■ MATERIAL FOR THE TASK
=== Section Start ===

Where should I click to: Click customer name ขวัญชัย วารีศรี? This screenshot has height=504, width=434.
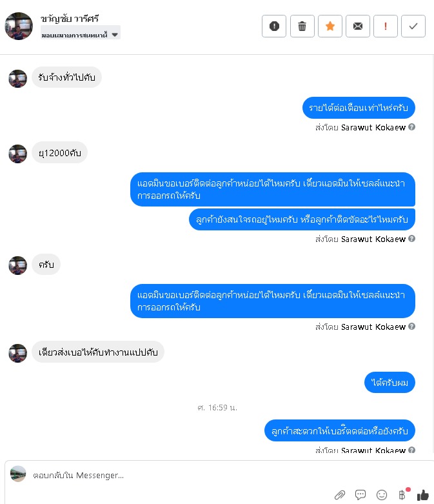tap(70, 19)
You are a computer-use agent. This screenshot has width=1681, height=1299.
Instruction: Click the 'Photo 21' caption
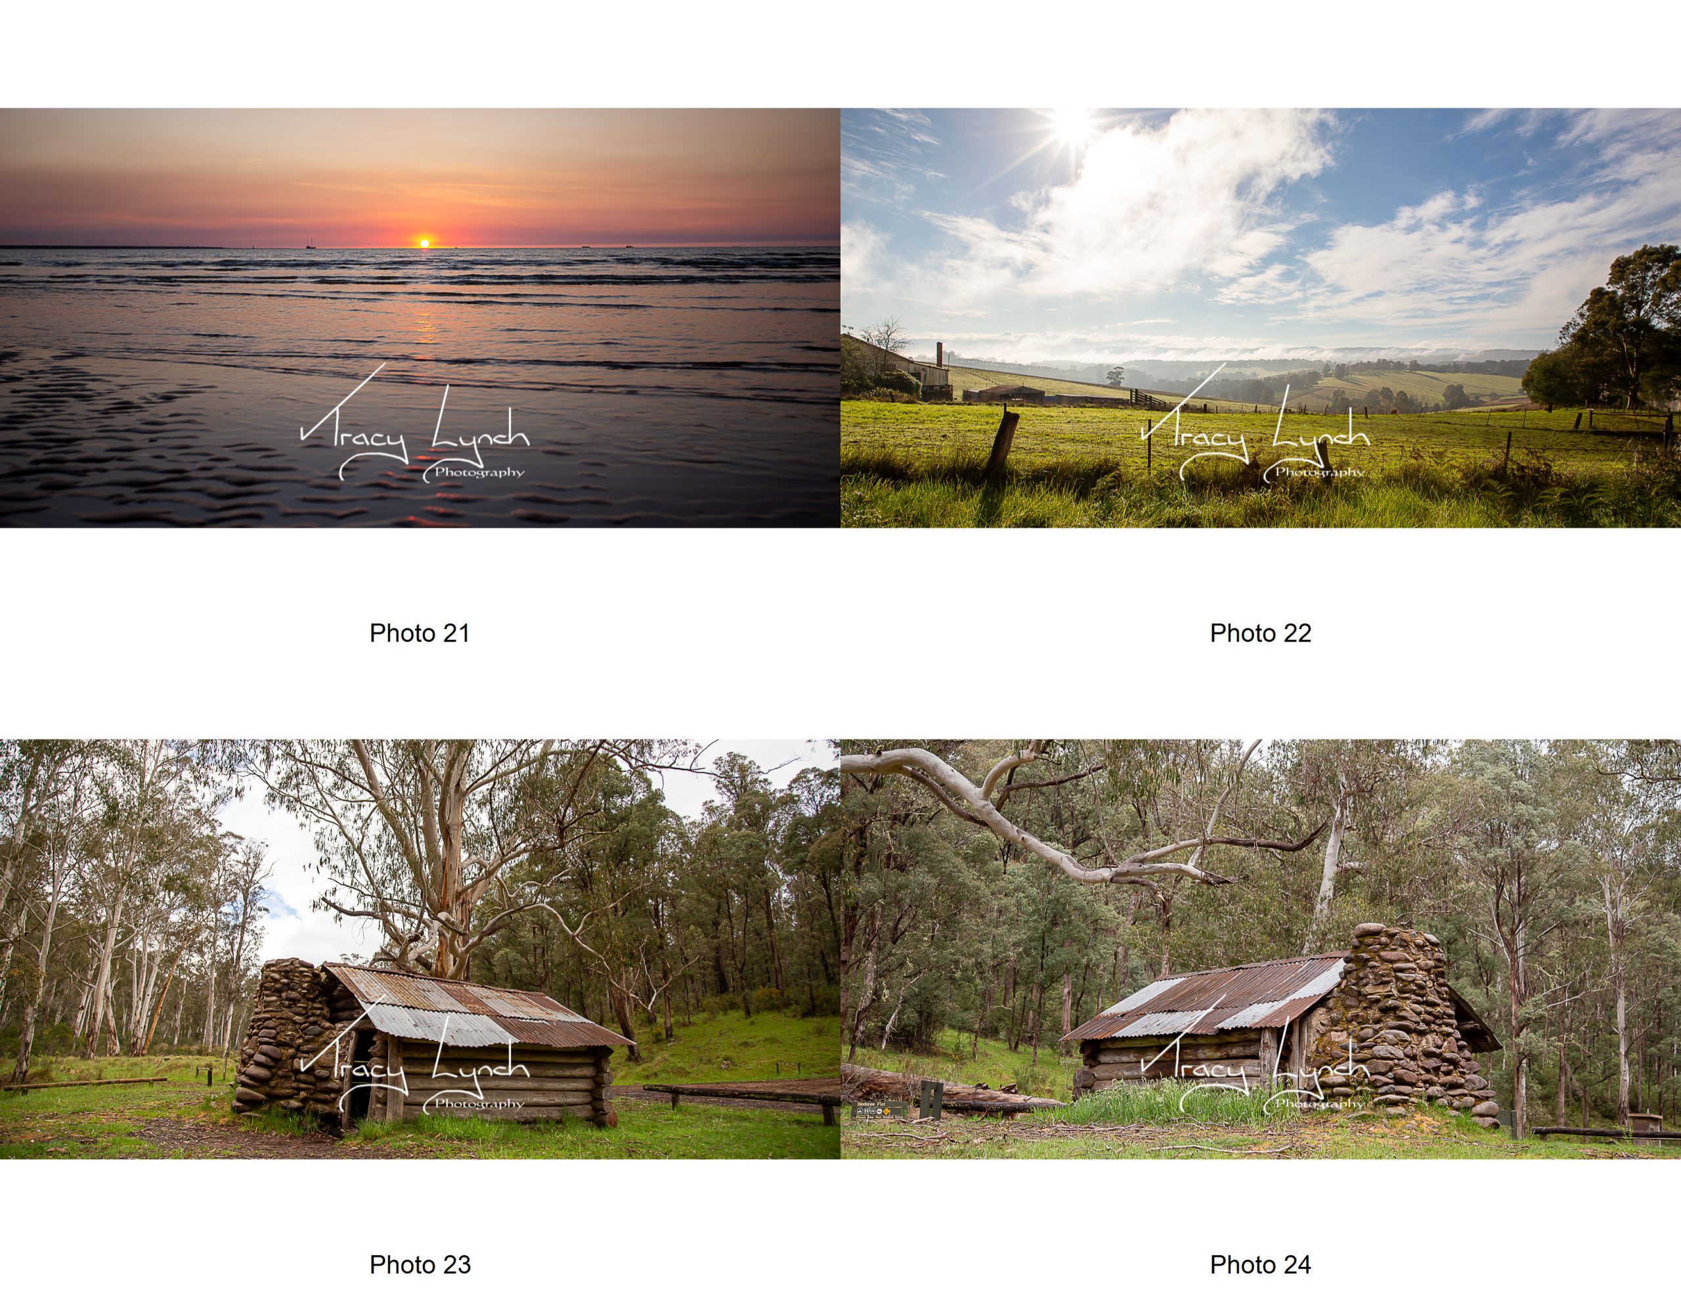[x=419, y=633]
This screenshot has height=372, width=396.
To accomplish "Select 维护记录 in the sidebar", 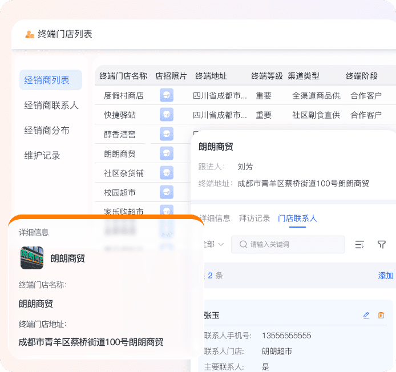I will pyautogui.click(x=42, y=155).
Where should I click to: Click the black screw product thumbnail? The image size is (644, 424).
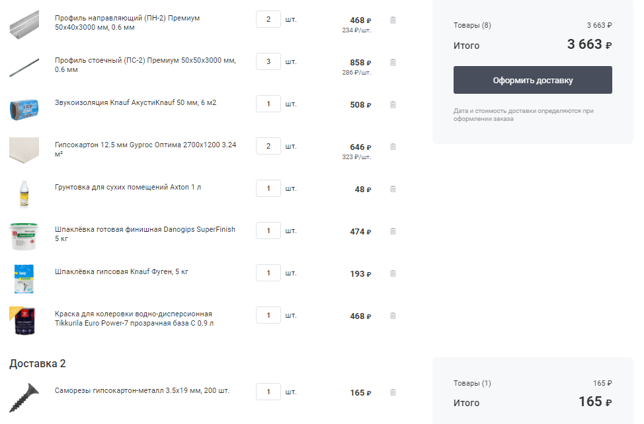tap(24, 398)
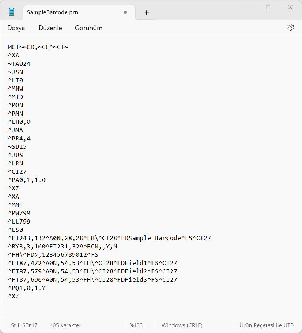The image size is (302, 333).
Task: Open the UTF encoding selector in status bar
Action: click(x=267, y=325)
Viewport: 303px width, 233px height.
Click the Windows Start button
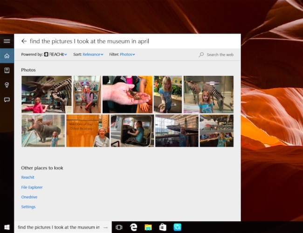(x=7, y=227)
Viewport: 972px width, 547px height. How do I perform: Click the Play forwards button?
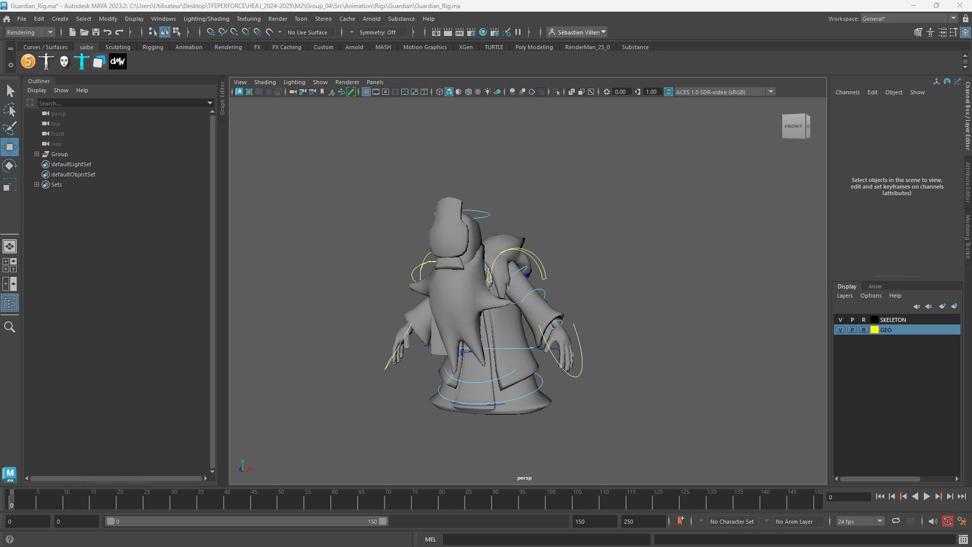[927, 497]
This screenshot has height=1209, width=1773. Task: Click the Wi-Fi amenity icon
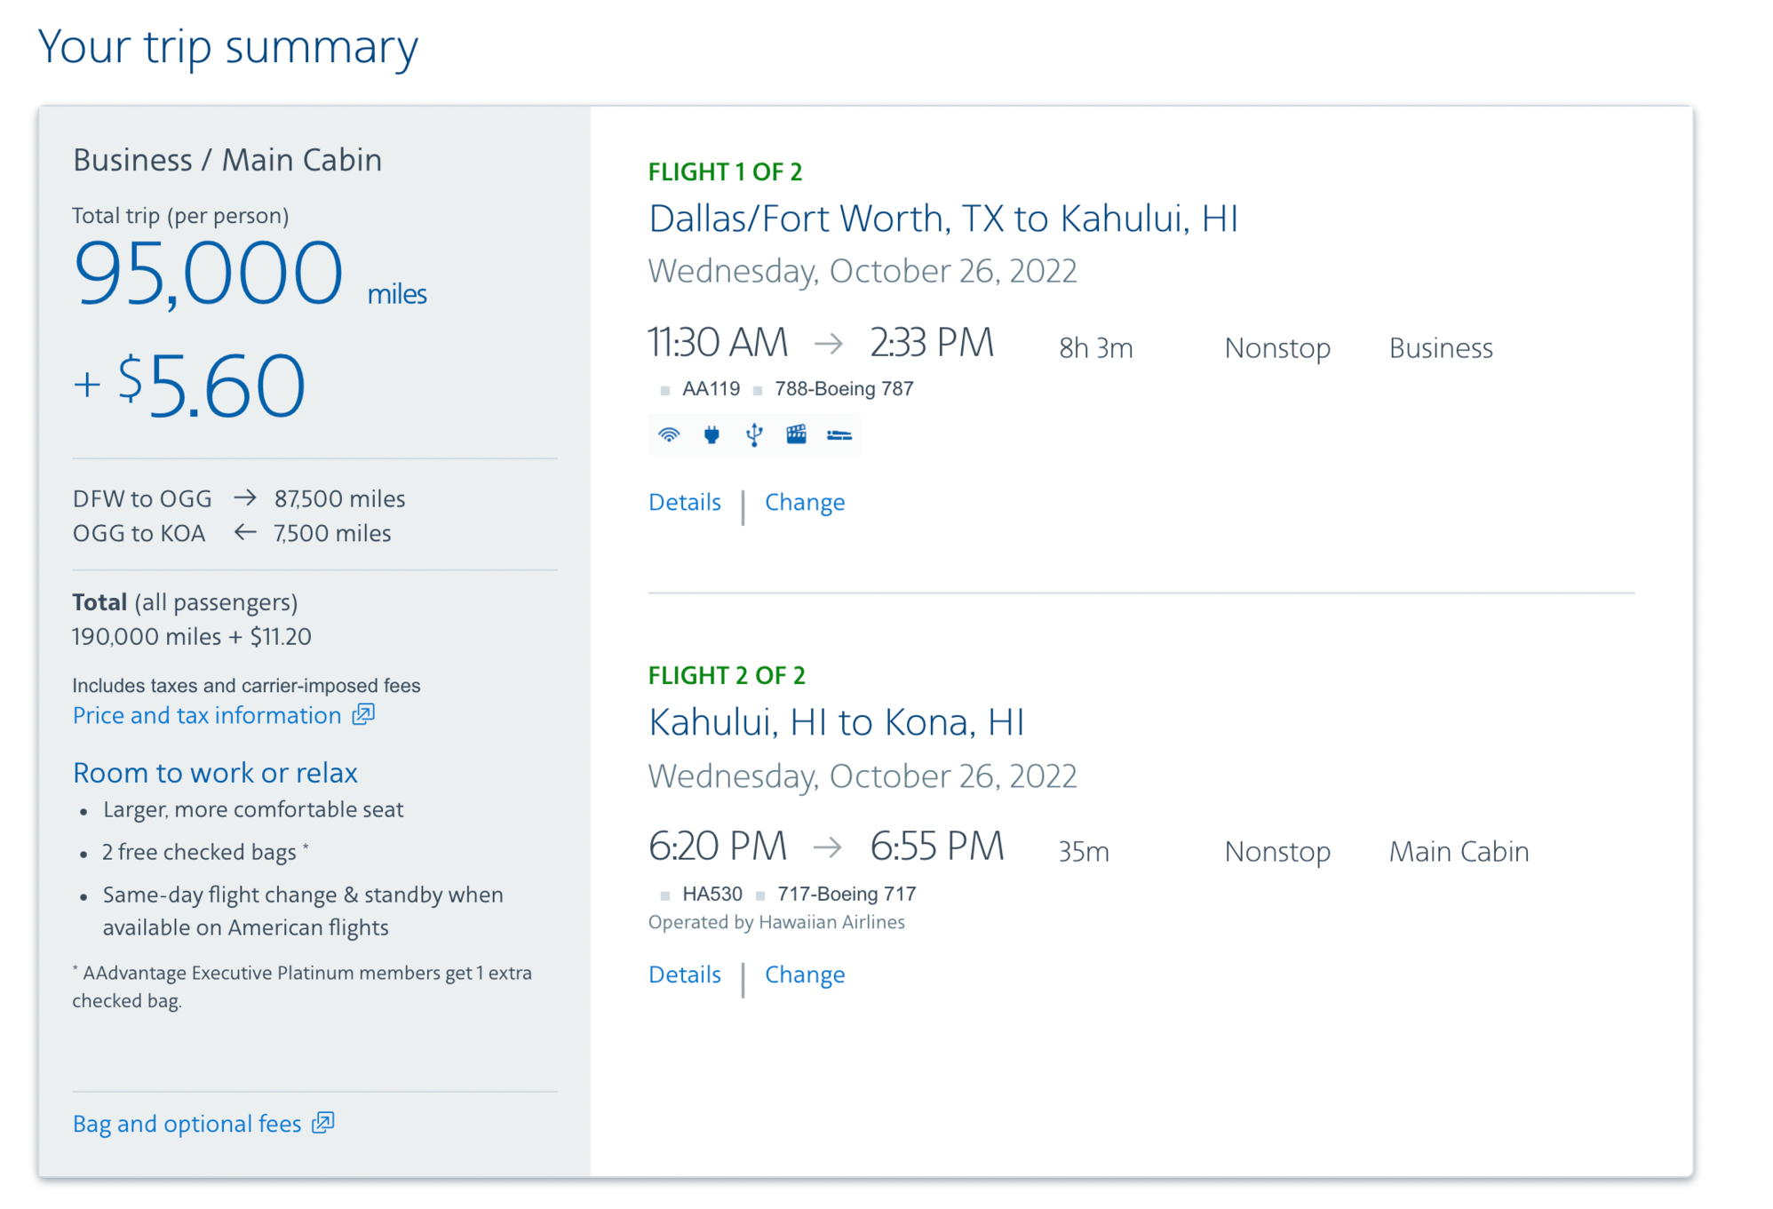(669, 434)
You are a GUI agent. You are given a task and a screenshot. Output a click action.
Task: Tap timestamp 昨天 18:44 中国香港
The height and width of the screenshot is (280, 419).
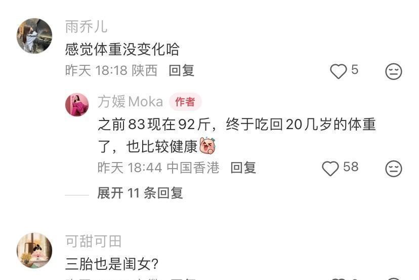(x=158, y=168)
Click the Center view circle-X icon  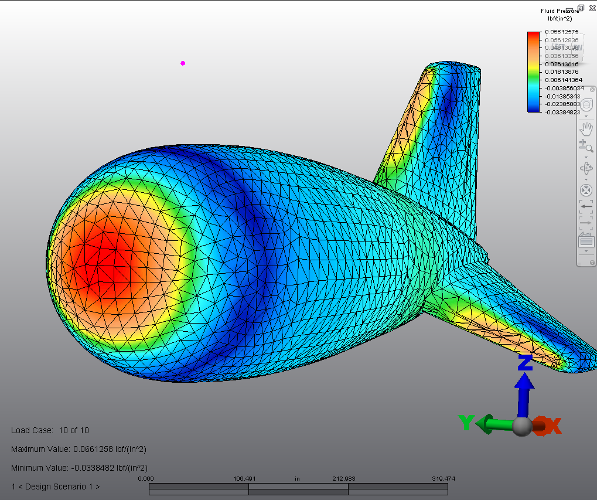pyautogui.click(x=586, y=191)
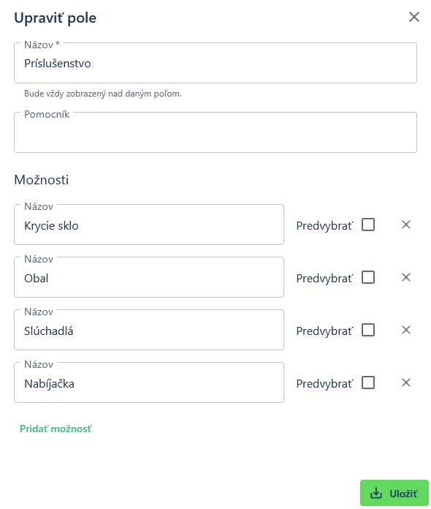
Task: Remove the Slúchadlá option
Action: 406,330
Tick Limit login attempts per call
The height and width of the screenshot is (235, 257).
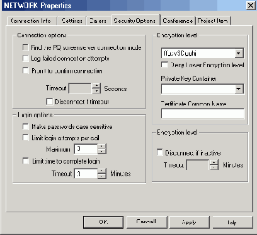[x=25, y=138]
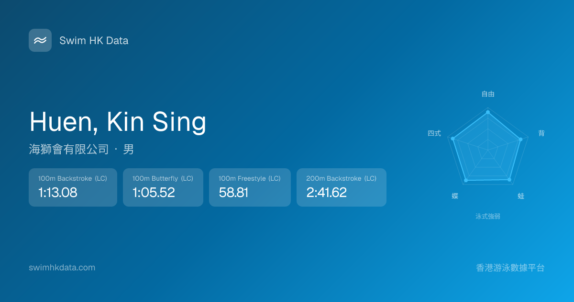Image resolution: width=574 pixels, height=302 pixels.
Task: Click the 蛙 label on the radar chart
Action: [x=521, y=196]
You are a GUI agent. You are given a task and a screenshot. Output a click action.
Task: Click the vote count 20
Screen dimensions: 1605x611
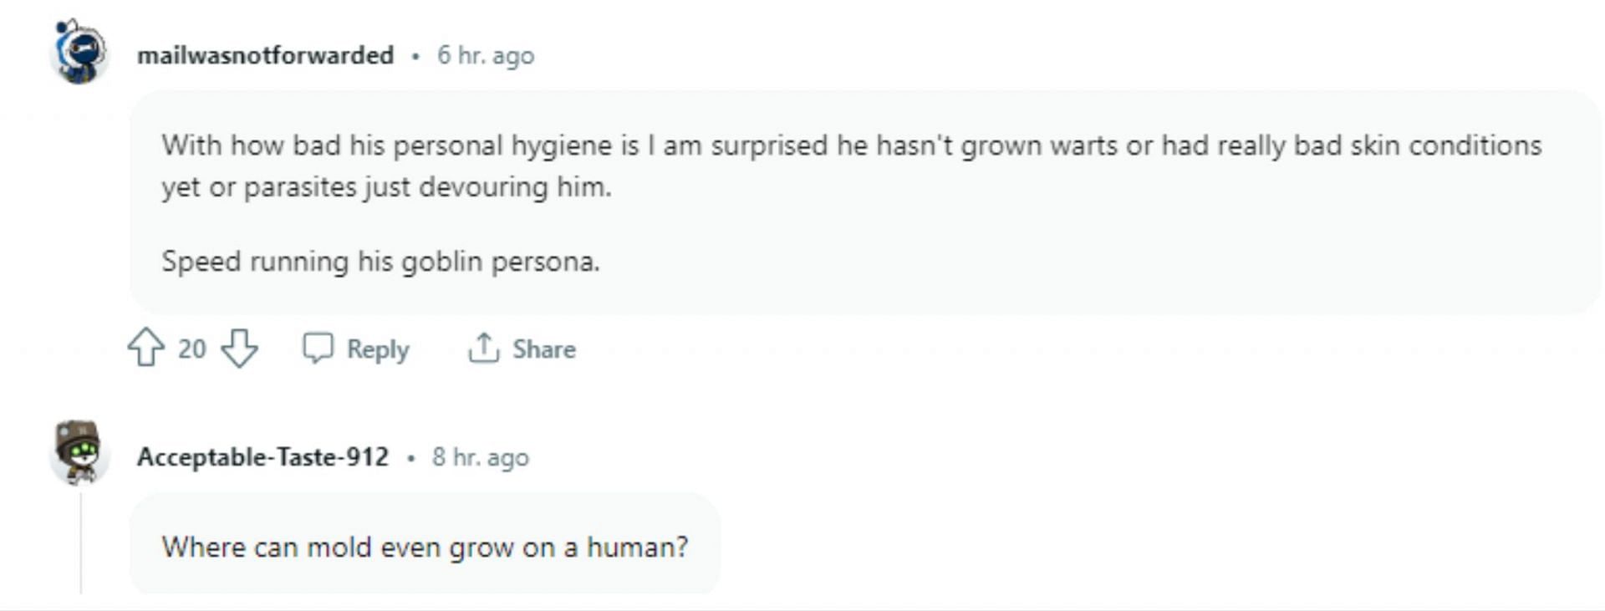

=== Section End ===

■ EXERCISE DETAILS
Your task is to reproduce exactly the lines from the one that holds "The height and width of the screenshot is (235, 257)." to the last line of the listing, and only those, omitting the pictures.

■ WRITTEN SOLUTION
The height and width of the screenshot is (235, 257).
[x=25, y=138]
Image resolution: width=574 pixels, height=302 pixels.
Task: Click the 蛙 label on the radar chart
Action: [x=521, y=196]
You are a GUI agent. You are given a task and a screenshot. Output a click action.
Task: Click the vote count 20
Screen dimensions: 1605x611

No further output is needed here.